Deputy Undersecretary of Defense Dennis E. Kloske, the Pentagon official who developed competitive strategies, said that the program would, for the first time, impose discipline and rationality on military budgeting and planning.

“What has been typical is inconstancy, lack of continuity and a fragmented vision,” Kloske said in an interview. “We’re trying to bring a vision of where we’re going in the 1990s.”

He confirmed the suspicions of the Joint Chiefs of Staff that the program calls for tight reins on their planning and acquisition functions, forcing them all through a competitive strategies filter that would be applied by the secretary’s office. This would be a radical departure from the management style of former Defense Secretary Weinberger, who allowed the service chiefs wide latitude to buy weapons and set policy.

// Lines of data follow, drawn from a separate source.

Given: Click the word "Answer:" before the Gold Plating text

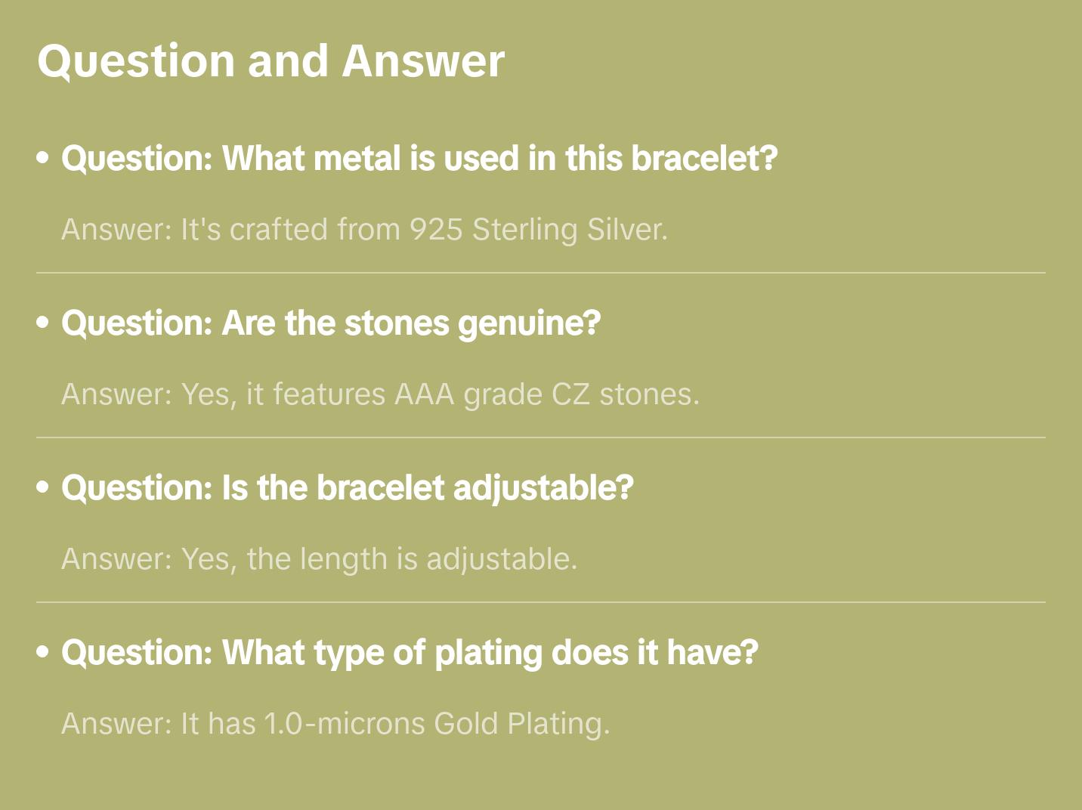Looking at the screenshot, I should point(117,724).
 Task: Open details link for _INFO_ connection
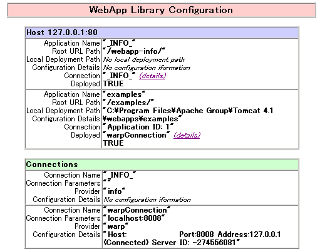pos(152,76)
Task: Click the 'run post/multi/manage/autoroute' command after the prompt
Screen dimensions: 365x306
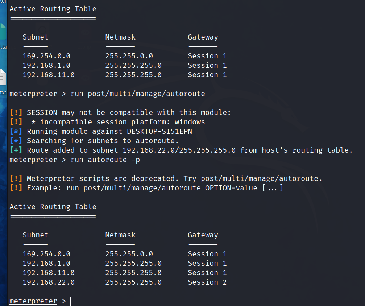Action: pyautogui.click(x=137, y=94)
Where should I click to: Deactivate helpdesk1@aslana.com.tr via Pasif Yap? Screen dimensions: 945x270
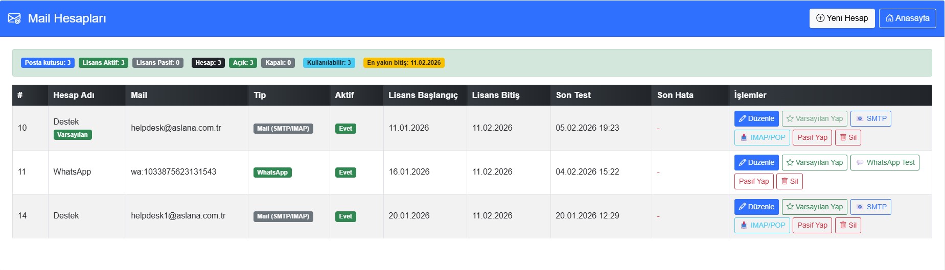[x=812, y=225]
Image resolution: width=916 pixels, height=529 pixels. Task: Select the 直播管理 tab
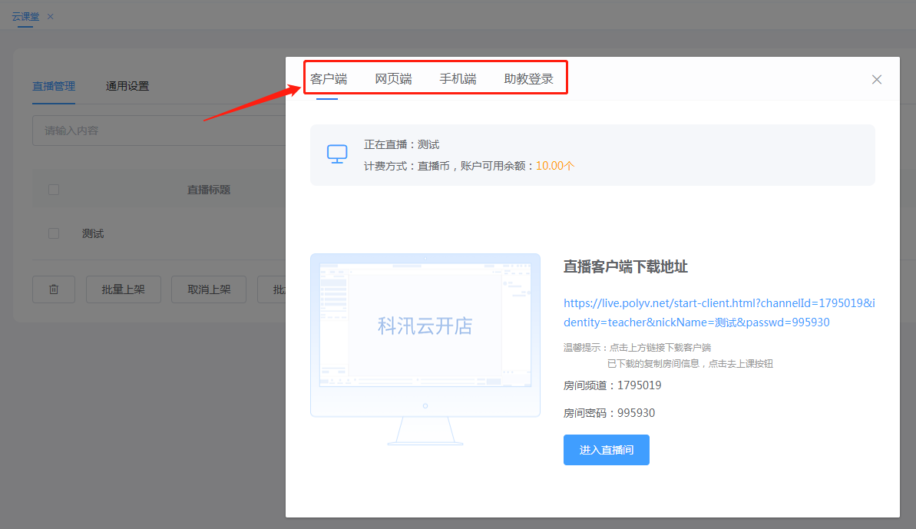[54, 85]
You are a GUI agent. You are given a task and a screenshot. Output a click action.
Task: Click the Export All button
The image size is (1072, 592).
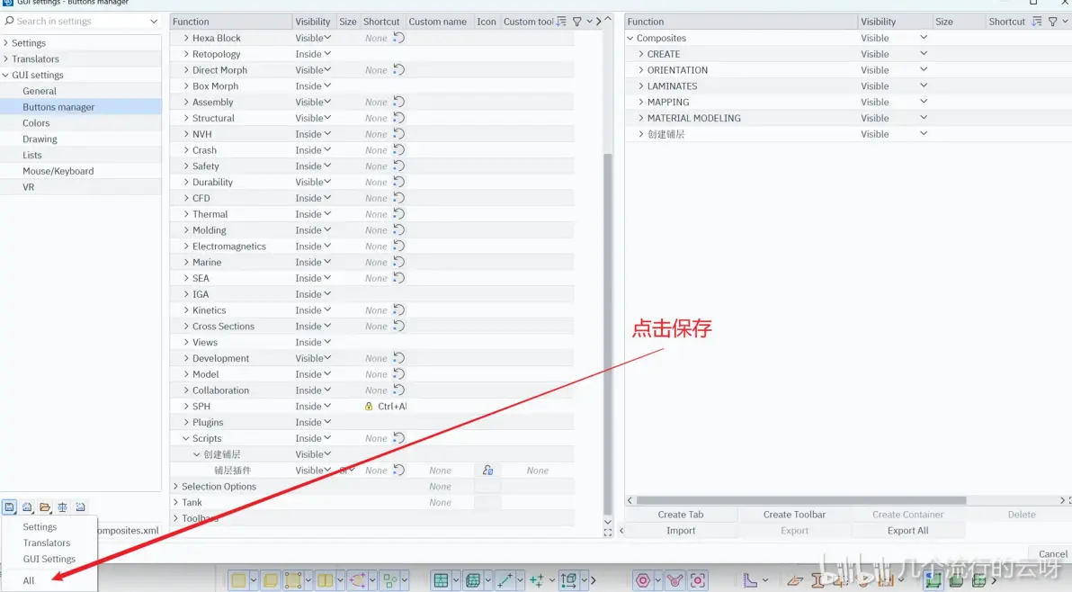click(x=908, y=531)
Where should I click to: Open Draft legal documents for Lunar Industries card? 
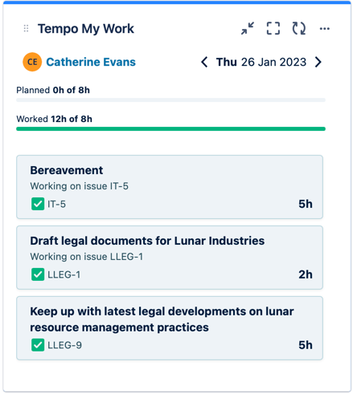(x=170, y=258)
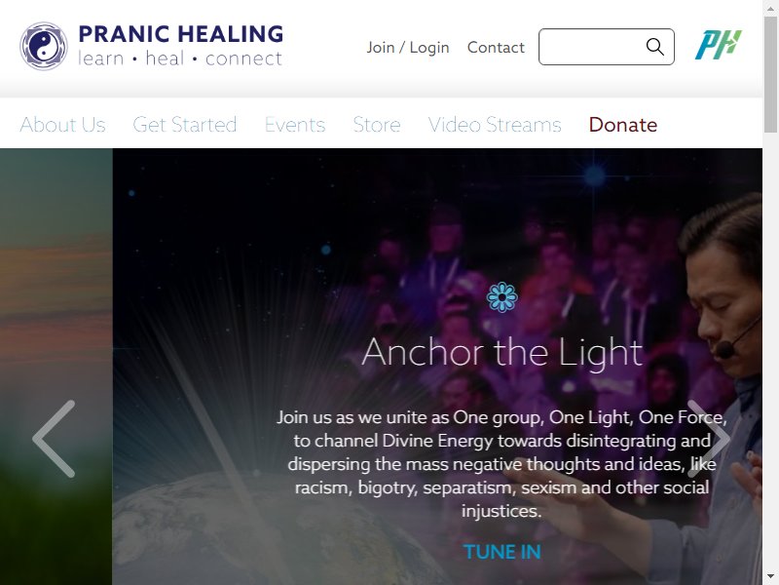Viewport: 779px width, 585px height.
Task: Expand the Store menu
Action: 377,125
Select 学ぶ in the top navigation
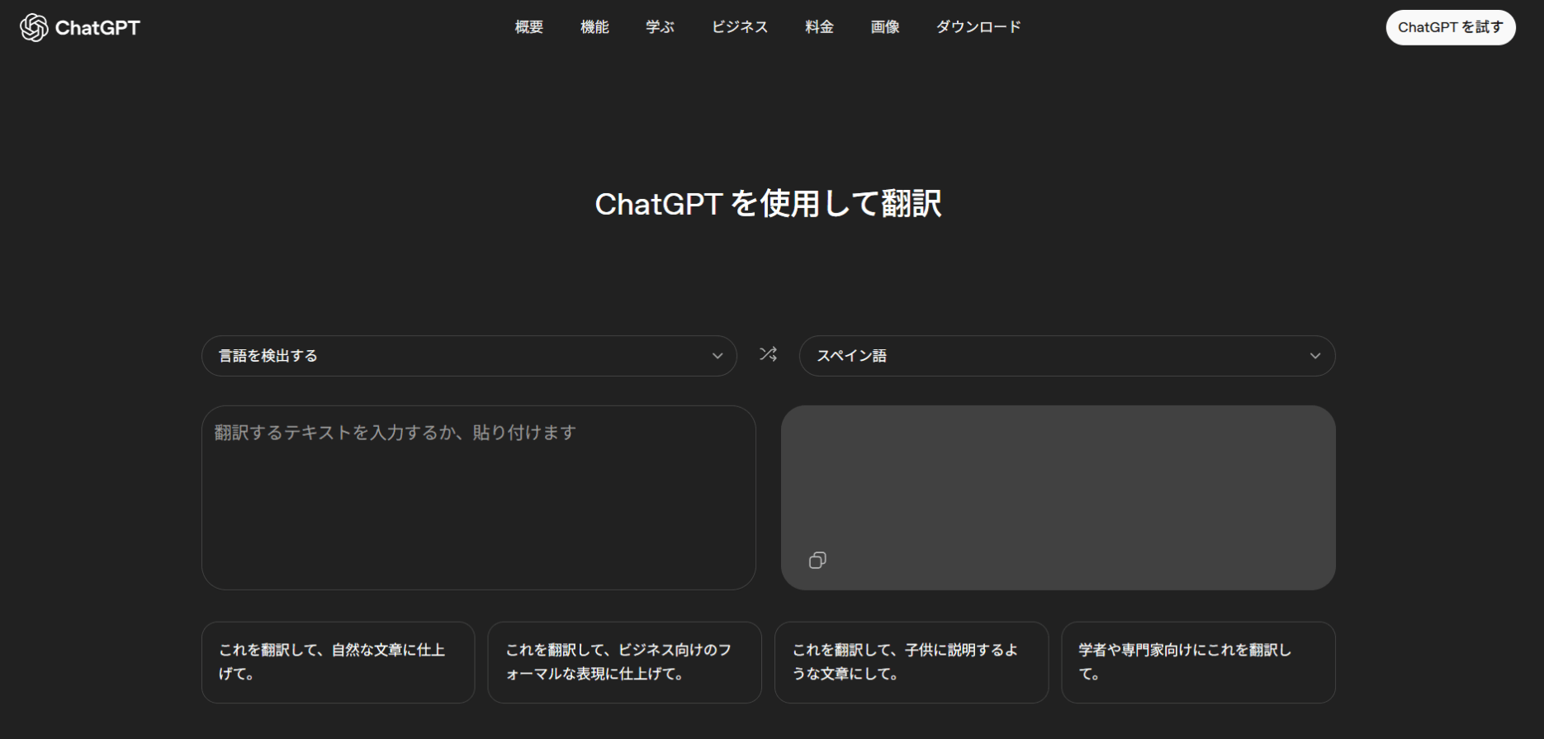Image resolution: width=1544 pixels, height=739 pixels. (660, 27)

Kloske said that competitive strategies would give the next Administration an overall framework for deciding which weapons are needed to meet the Soviet threat of the late 1990s. He said that the Pentagon’s current budget problem was caused in part by a frenzy of undirected spending early in the Reagan Administration, during which the military services ordered dozens of new weapons that they cannot now afford.

Tower bought the competitive strategies program, then sold it to Bush, who was briefed on it by Defense Secretary Frank C. Carlucci a week before the first presidential campaign debate. Since then, Bush has mentioned it in several speeches, including a lengthy passage in an address in Denver on Oct. 17.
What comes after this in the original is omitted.